Artist: Maryrose Crook with the Renderers

Album: Ghosts of our Vegas Lives

Label: 3 Beads of Sweat

Review date: Feb. 26, 2006


It’s been over seven years since New Zealand’s Renderers last put out a record. But Maryrose Crook’s first line - ”Burn your houses down and cry your tears to some God lurking by the beds so empty, where grief is new born” - serves notice that they’ve stayed the course. The 10 songs on Ghosts Of Our Vegas Lives portray hopelessness, addiction, heartbreak, and regret as doggedly as Manet painted haystacks.

Which isn’t to suggest that they’re stuck in place.
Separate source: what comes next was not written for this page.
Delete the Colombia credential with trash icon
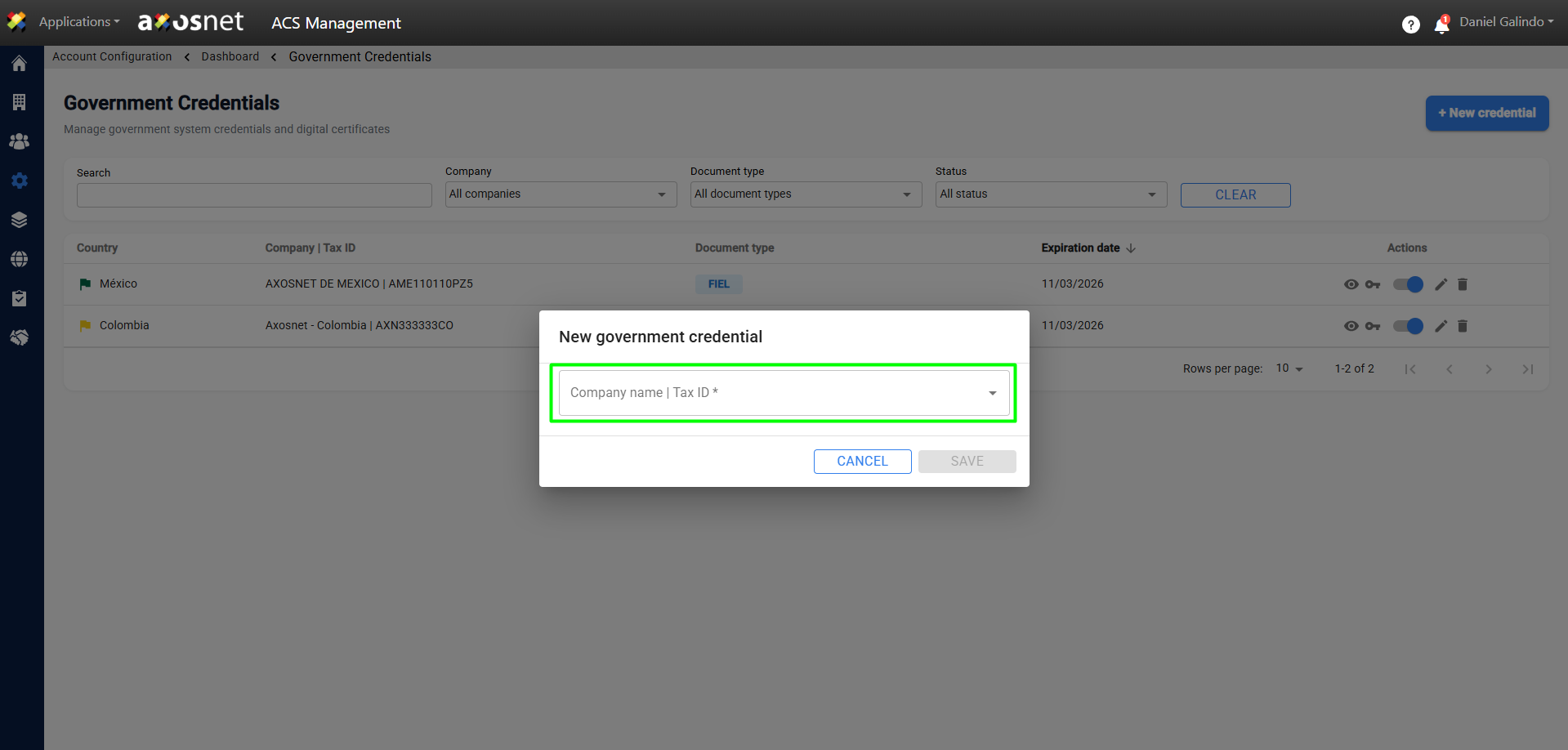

This record started life as a solo album, and it certainly feels quite different from the Renderers’ other records. That’s partly due to the judicious touches of trumpet and strings that make this their most deftly colored and tonally varied record. But more important, where their other albums liberally feature the deathly croak of Crook’s husband Brian, here Maryrose handles all things singing. Heard next to him, her resigned country twang seems quite sweet; without such contrast, this record sustains a more consistent mood of troubled, dreamy melancholy. Even the songs with brisker tempos seem to issue from some dark corner of the psyche rather than a pair of speakers.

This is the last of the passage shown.